§ **EXTRACTED TEXT**:
>> START

Starlene @ GAPS Diet Journey says
I wonder what would happen if you just added some salt to unsalted butter? Maybe I’ll try and see how it works out. These look so delicious!
Jennifer says
Would love to know if that worked out since we try to only use unsalted butter and add Real salt instead.
Life Made Full says
It worked out great for me!
Jennifer says
Thanks! About how much extra salt did you add? Just a pinch or two?
Life Made Full says
Probably about a 1/2-3/4 tsp?
Maddie Lynn says
I don’t have a candy thermometer and was therefore afraid to attempt making the caramel from scratch. So, I used this recipe as a template and did my own thing.
I melted 6 oz semisweet chocolate chips in the microwave and spread it on a buttered piece of wax paper. I tried to get a thin but reasonably even layer in a rectangle shape.
I pressed 6 oz slivered almonds into the melted chocolate, then put it aside to cool completely.
I then drizzled pancake syrup over the almonds to get the maple flavor in the original recipe.
Next, I heated a 14 oz bag of Kraft caramels in a sauce pan with 2 tablespoons cold water over medium low heat, stirring constantly. As soon as the caramels were smooth and melted, I took it still stirring over to the now-cooled base and poured it on, half at first, down the middle, then spreading it, then adding more and spreading it, until all the pourable melted caramel was pretty much even over the surface of the base.
I then sprinkled a generous layer of coarse pink salt over the warm caramel.
Immediately after that, I sprinkled shredded coconut over the caramel layer and pressed it in. I didn’t measure the coconut, but it was enough to cover the caramel in a nice layer.
I sprinkled a little more pink salt over the coconut and gently pressed it into the still warm caramel.
When all that was completely and utterly cool, I used a pastry brush to remove the excess coconut, brushing it off until all I was left with the coconut that was actually embedded in the caramel. I collected the excess coconut to the corner of the wax paper and put it in a Zip-Loc bag for storage.
I melted another 6 oz of semisweet chocolate chips in the microwave, poured it over the previously layered candy, and spread it evenly to cover, as in the photo of the original recipe.
My finished rectangle was 11 in x 7 in and yielded 24 remarkably evenly sized pieces. I waited until it was completely cool to cut it.

>> END

§ **DATA LISTING**:
>> START

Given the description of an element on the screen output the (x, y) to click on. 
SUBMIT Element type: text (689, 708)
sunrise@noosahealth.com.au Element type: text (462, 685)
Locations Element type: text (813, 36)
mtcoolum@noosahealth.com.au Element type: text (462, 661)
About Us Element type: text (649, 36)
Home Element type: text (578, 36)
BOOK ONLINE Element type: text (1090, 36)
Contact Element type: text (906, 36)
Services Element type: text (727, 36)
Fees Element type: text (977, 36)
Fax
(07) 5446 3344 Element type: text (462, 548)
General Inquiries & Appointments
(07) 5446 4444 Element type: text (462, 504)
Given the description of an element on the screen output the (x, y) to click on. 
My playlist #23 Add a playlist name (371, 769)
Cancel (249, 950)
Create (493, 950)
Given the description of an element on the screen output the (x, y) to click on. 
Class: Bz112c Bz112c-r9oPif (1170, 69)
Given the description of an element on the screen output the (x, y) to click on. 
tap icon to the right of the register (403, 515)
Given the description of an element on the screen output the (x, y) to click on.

>> END

§ **WRITTEN TASKS**:
1) Can you duplicate the portion of the recipe comments that opens with the words containing "When all that" and closes with "bag for storage."?
2) Which lines of the listing contain the string "noosahealth"? Show each of them in full.

§ **WORKED SOLUTIONS**:
1)
When all that was completely and utterly cool, I used a pastry brush to remove the excess coconut, brushing it off until all I was left with the coconut that was actually embedded in the caramel. I collected the excess coconut to the corner of the wax paper and put it in a Zip-Loc bag for storage.

2)
sunrise@noosahealth.com.au Element type: text (462, 685)
mtcoolum@noosahealth.com.au Element type: text (462, 661)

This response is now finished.